Shaw earned a master’s degree in educational media/library science and is working on a doctorate in instructional design and technology at the University of Memphis.

She and her family live in Centerville, 10 miles east of Greenbrier.

“I was driving 45 miles one way, and I had two kids,” Shaw said about working in Morrilton.

Getting a job in Greenbrier was her goal.

“Every time a job came open, I’d apply. I knew the Lord had a plan, but it took awhile to see it.”

Before making it to Greenbrier, she got a job in 2003 in the Conway School District at Bob Courtway Middle School as the media specialist, and in 2004, she took a position as library media specialist at Greenbrier Middle School.

Middle school “is kind of that make-or-break-you time,” as far as reading goes, she said.

Shaw pulled on her experiences as a middle school student for the position.

“I had been a huge reader at my middle school. I had the best middle school librarian ever, Mr. Philip Orr,” she said. “I read all the Nancy Drews, Laura Ingalls Wilder,” she said.

What she didn’t know, she said, is what boys like to read.

“I try everything I can,” she said.

When a student comes into the library, Shaw said, she tries to find out what he’s interested in.

“The first thing, when a kid comes in, and they look like they’re struggling, I ask, “What do you like? What’s the best book you’ve ever read?” If a child says he likes to hunt and fish, Hatchet, by Gary Paulsen, is her go-to book.

This tact even worked with her husband, who isn’t a big reader.

When they were on a plane, she took Hatchet. Her husband devoured the book in no time flat.

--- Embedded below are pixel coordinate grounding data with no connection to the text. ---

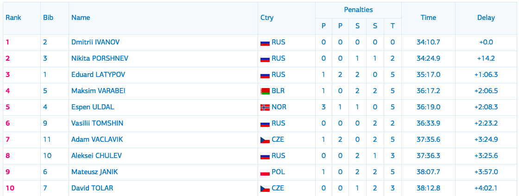The image size is (519, 196).
Task: Sort by the Rank column header
Action: [13, 18]
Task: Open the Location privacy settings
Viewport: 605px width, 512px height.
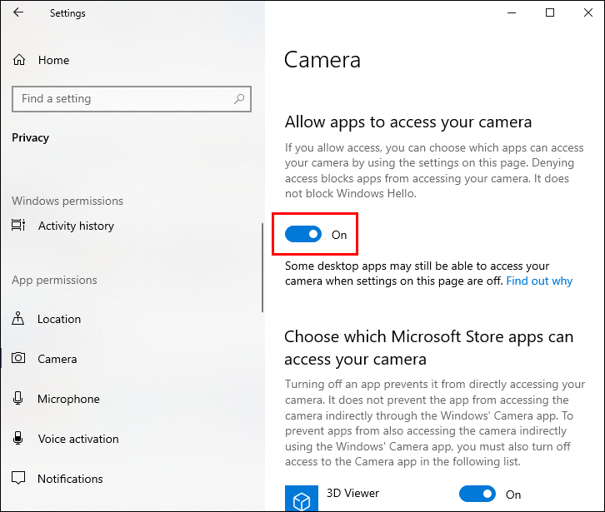Action: (59, 319)
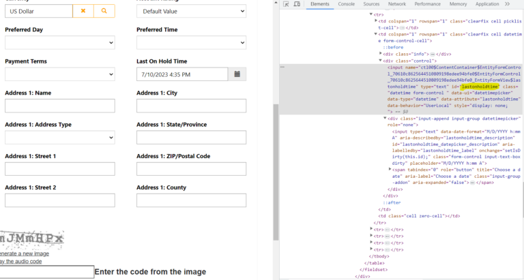This screenshot has height=280, width=524.
Task: Open the Default Value dropdown
Action: point(191,12)
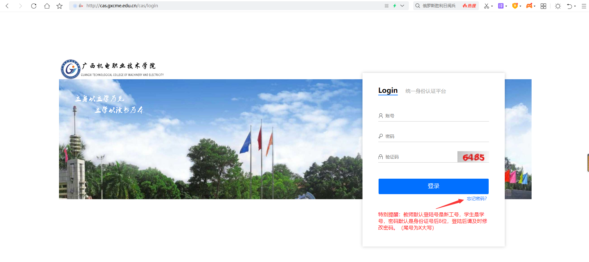Image resolution: width=589 pixels, height=262 pixels.
Task: Click the purple translate icon
Action: (501, 6)
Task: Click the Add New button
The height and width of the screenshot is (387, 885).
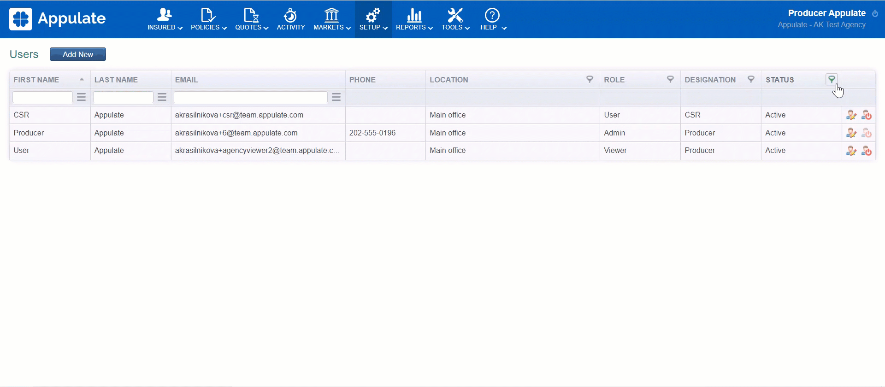Action: tap(78, 54)
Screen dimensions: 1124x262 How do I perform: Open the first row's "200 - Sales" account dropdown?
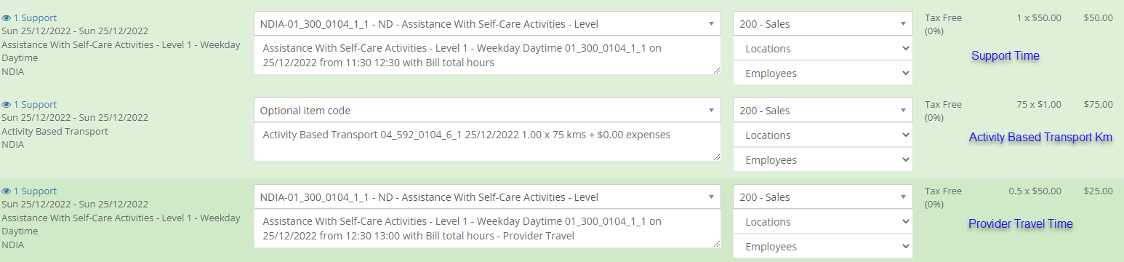click(822, 24)
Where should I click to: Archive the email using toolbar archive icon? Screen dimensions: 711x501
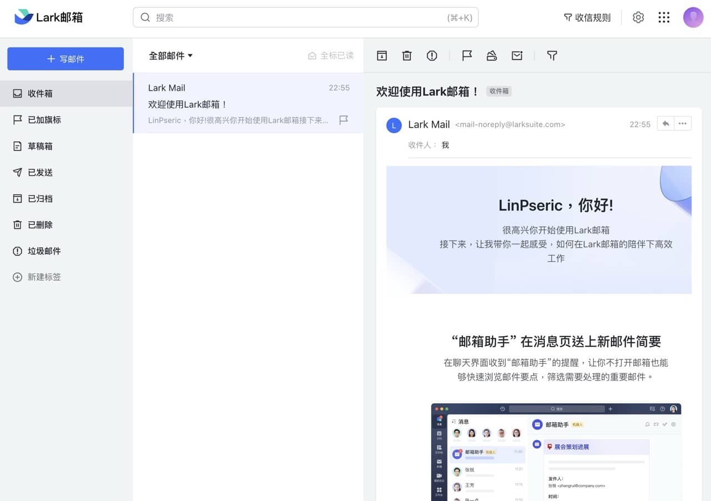(x=382, y=56)
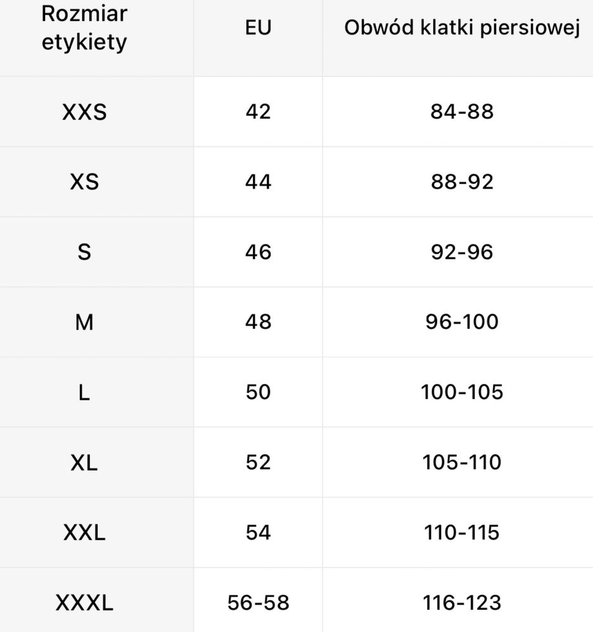Screen dimensions: 593x632
Task: Click chest measurement 110-115 cell
Action: (x=462, y=533)
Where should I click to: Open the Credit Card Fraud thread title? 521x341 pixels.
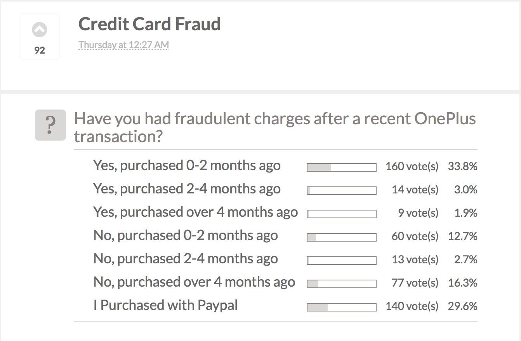pyautogui.click(x=149, y=24)
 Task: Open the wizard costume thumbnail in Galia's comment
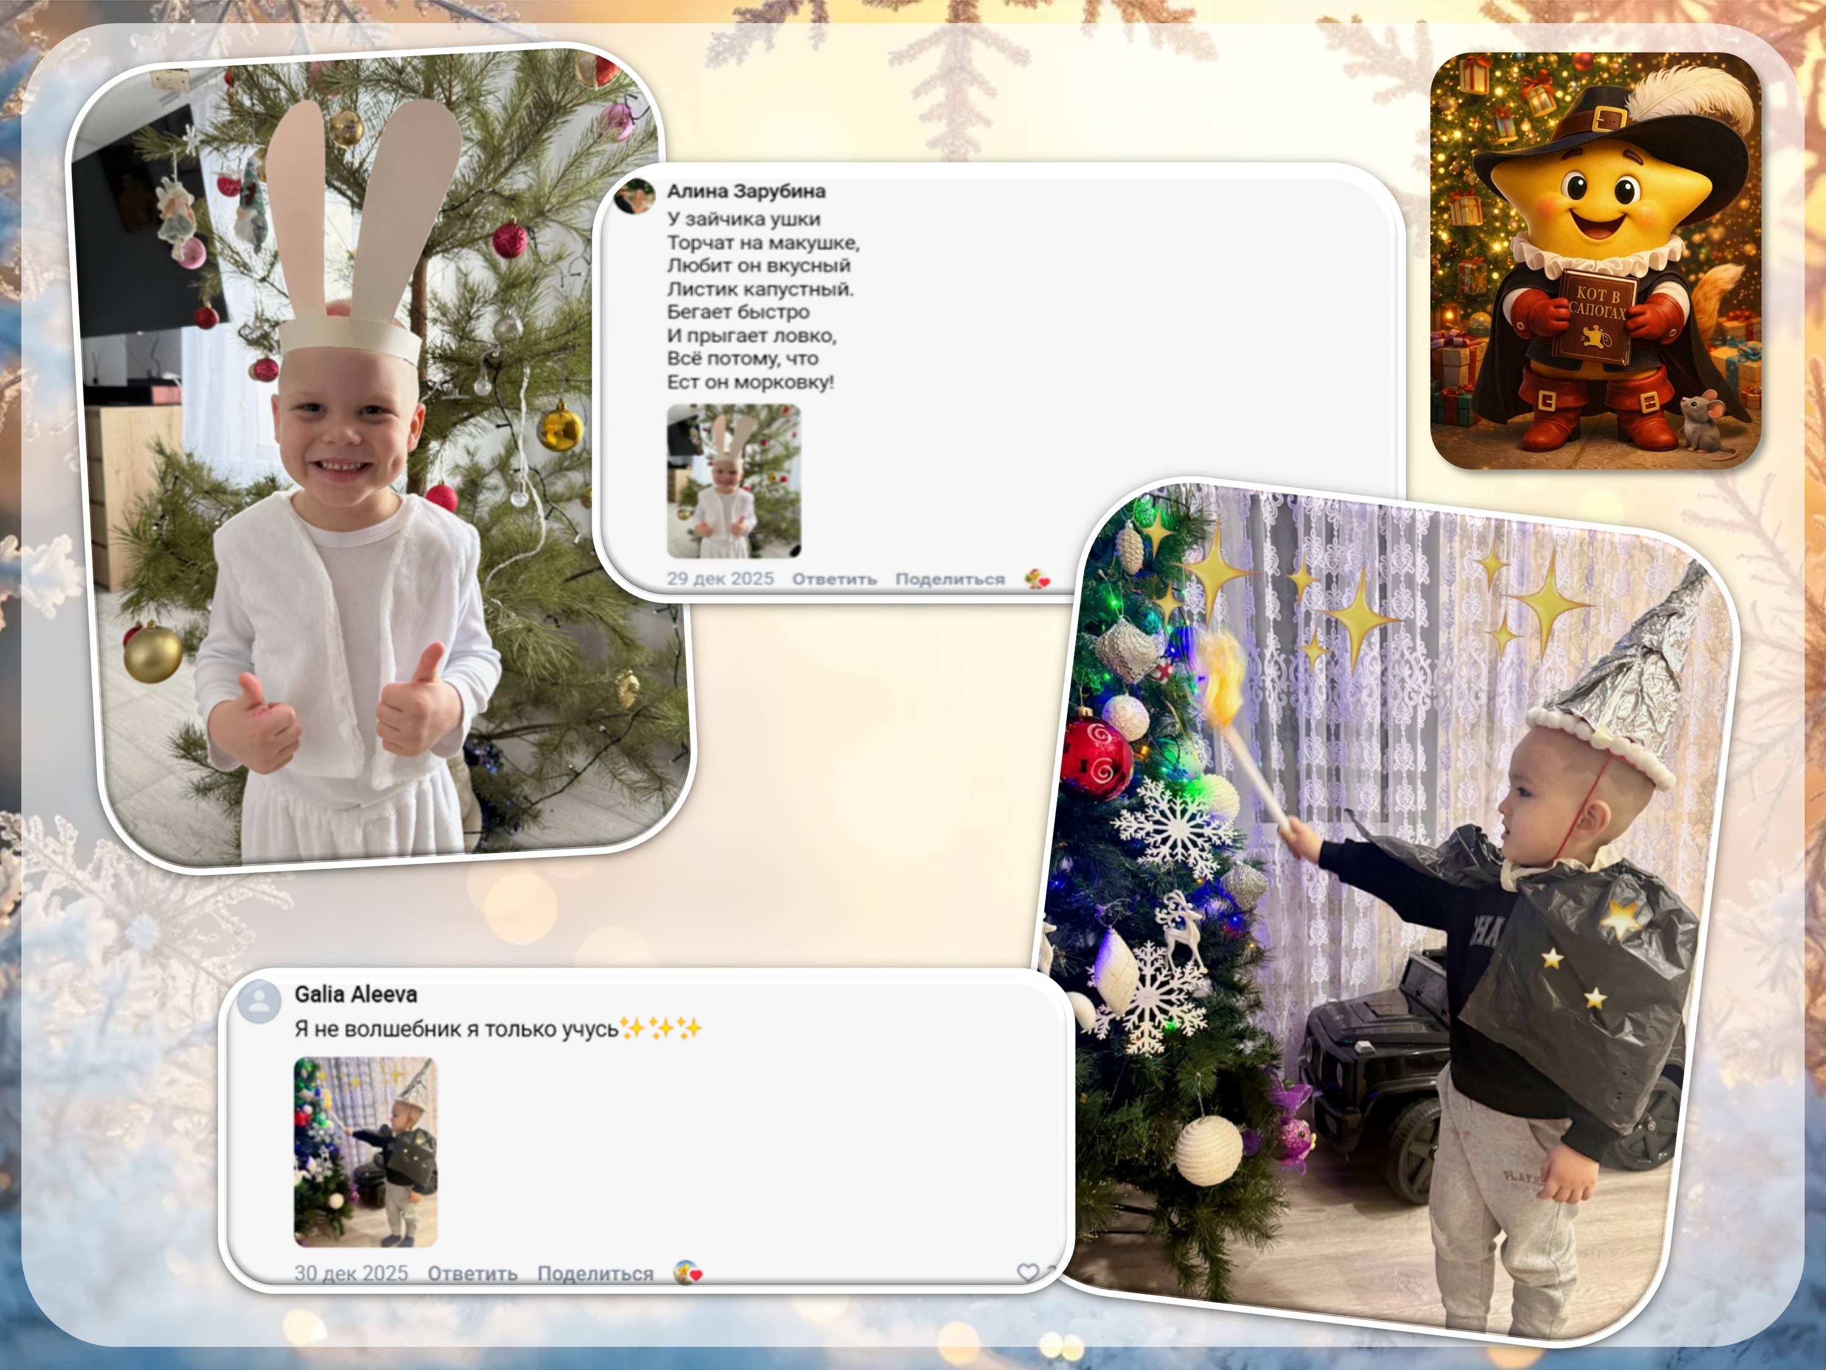[x=365, y=1151]
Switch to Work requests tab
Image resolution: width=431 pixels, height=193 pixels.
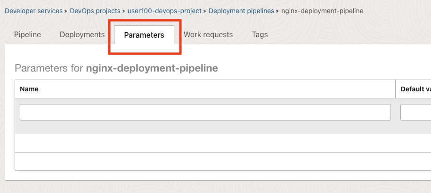click(208, 34)
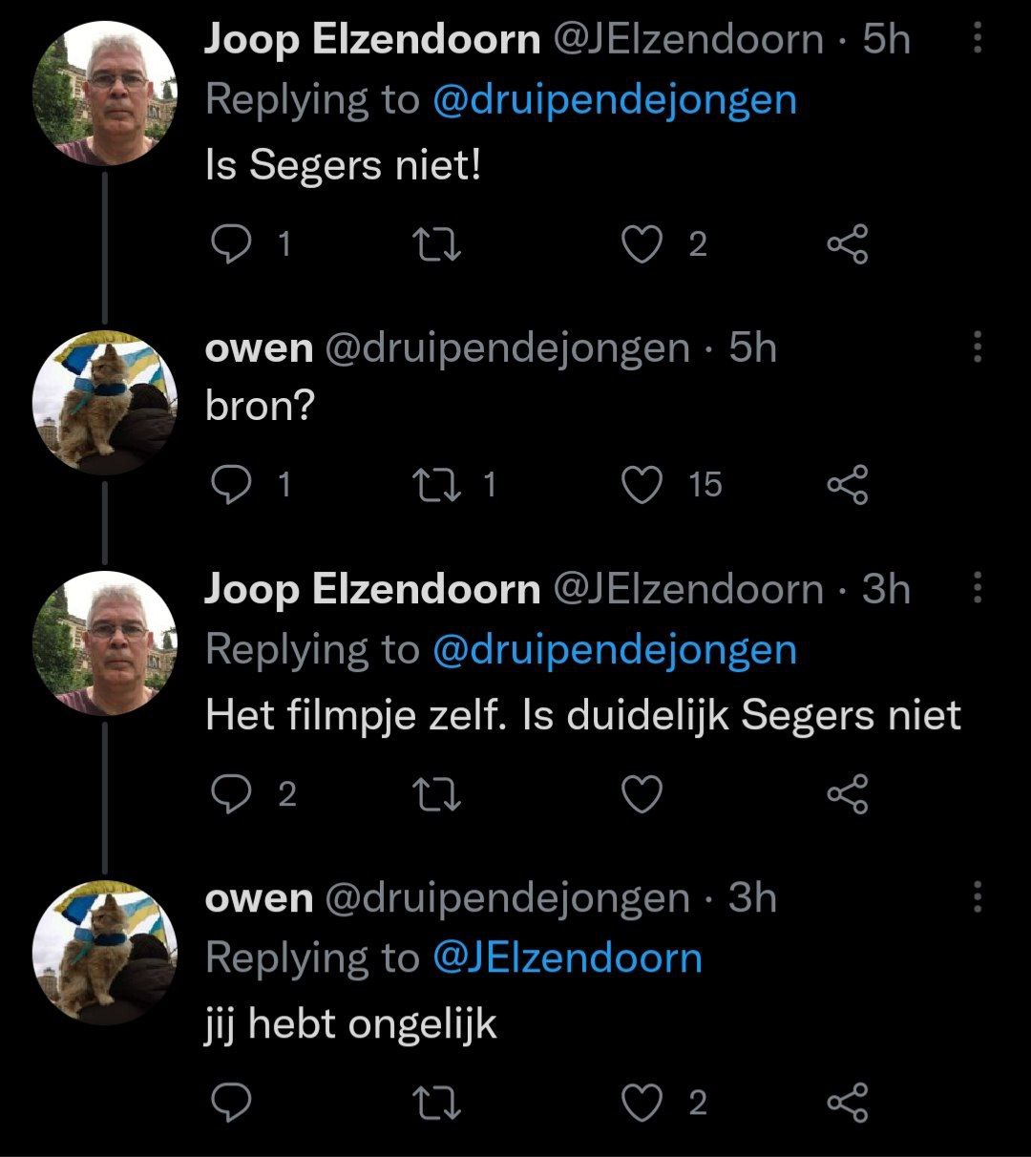Share the 'jij hebt ongelijk' tweet

click(848, 1104)
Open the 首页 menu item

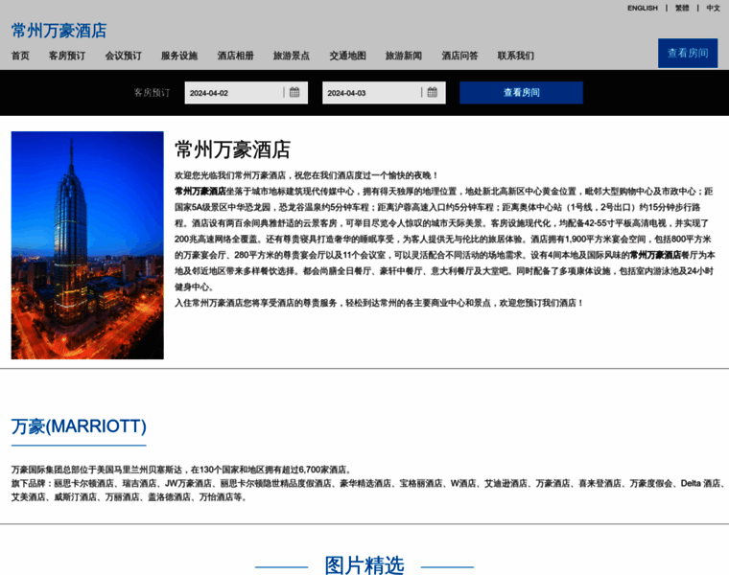coord(20,56)
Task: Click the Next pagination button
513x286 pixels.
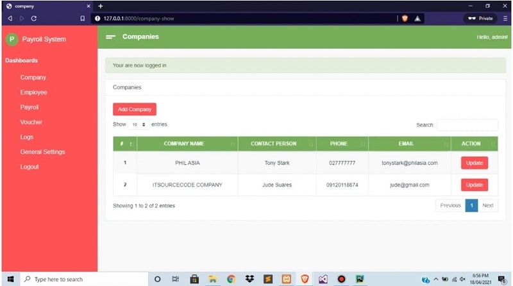Action: pyautogui.click(x=487, y=206)
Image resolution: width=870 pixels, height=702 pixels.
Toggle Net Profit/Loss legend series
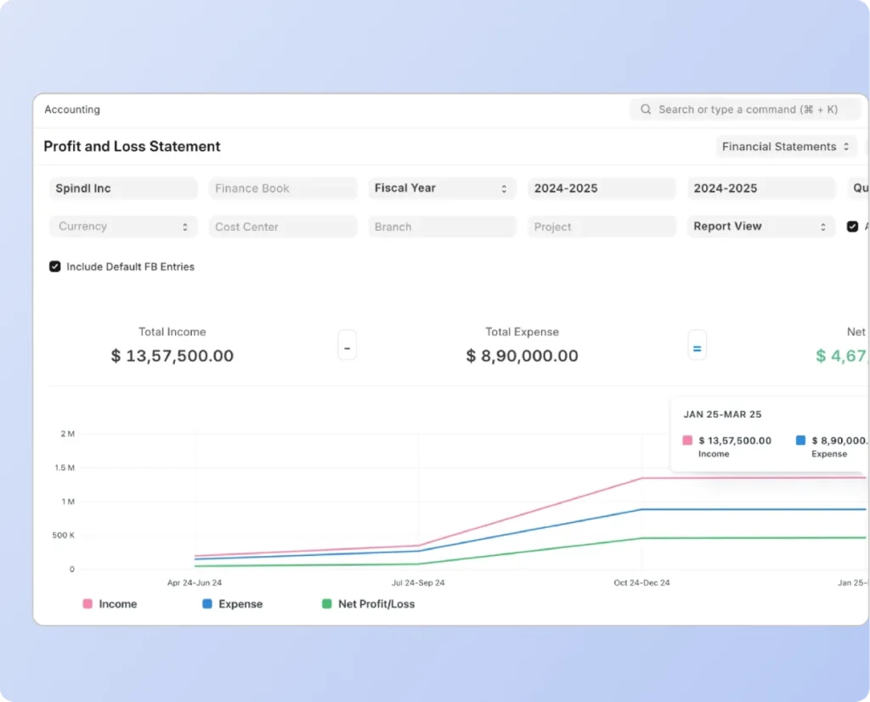369,604
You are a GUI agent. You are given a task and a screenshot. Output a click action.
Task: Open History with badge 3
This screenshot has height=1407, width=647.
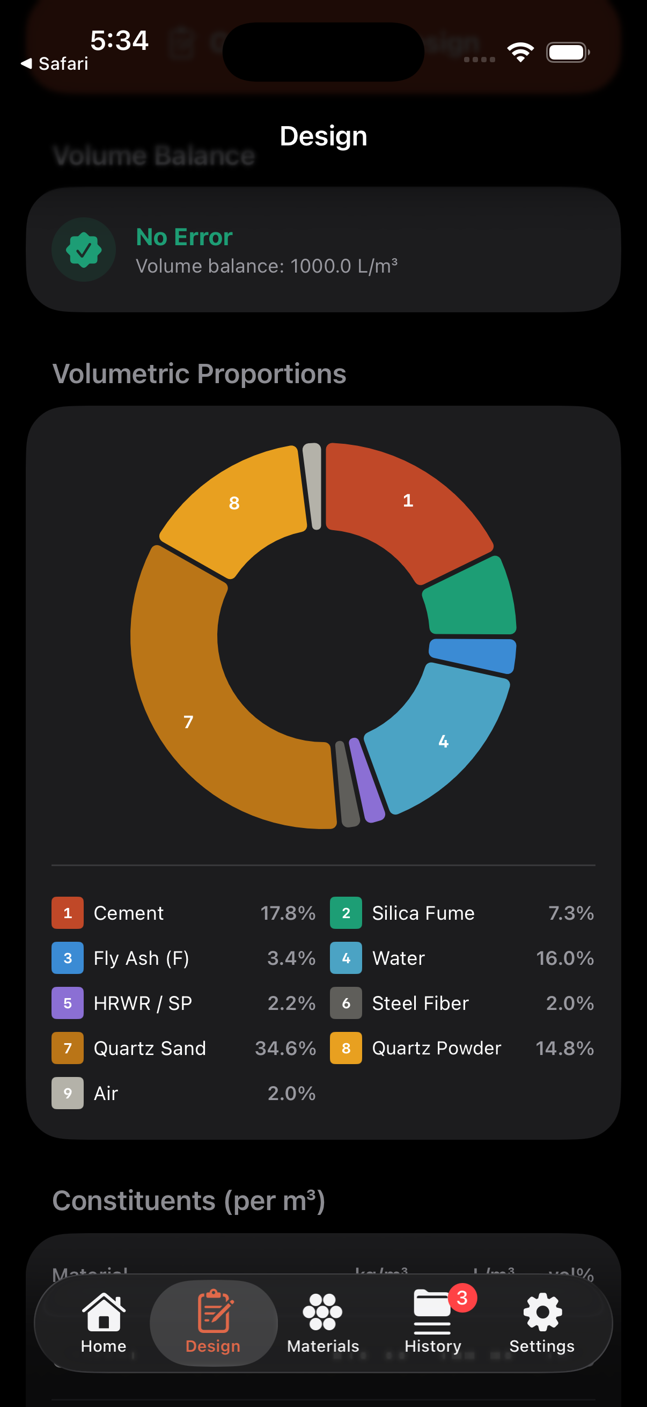pos(432,1322)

“He said, ‘Is there another one?’ I said, ‘Yes, it’s packed in the luggage.’

“That’s why I’m so excited about Jordan Sonnenblick. I remember reading his book, and it was told from an eighth-grade boy’s point of view. It’s a sad book. He tells it with humor, even for a subject that isn’t humorous.”

Shaw and her friend Tracy McAllister were once on a plane going to a library conference, Shaw picked out a woman to sit by that she thought looked nice and quiet, and they struck

up a conversation.

It turned out the woman was Kimberly Willis Holt, author of The Water Seeker and the award-winning When Zachary Beaver Came to Town, “one of my absolute favorite books,” Shaw said.

She got Holt’s phone number, and when another author fell through at the last minute for a conference Shaw was in charge of in Eureka Springs, Shaw called Holt, and she came to the conference, as well as the Greenbrier School District.

They’ve become friends, and Shaw has been to Holt’s home in Arlington, Texas.

“I think she is the most wonderful person,” Shaw said.

She said getting to know authors personally and introducing them to her students and parents are part of what she loves about her job.

“I think that’s part of why I won [Media Specialist of the Year] — having that community bond. And I love the students. I get excited; I get passionate about books.”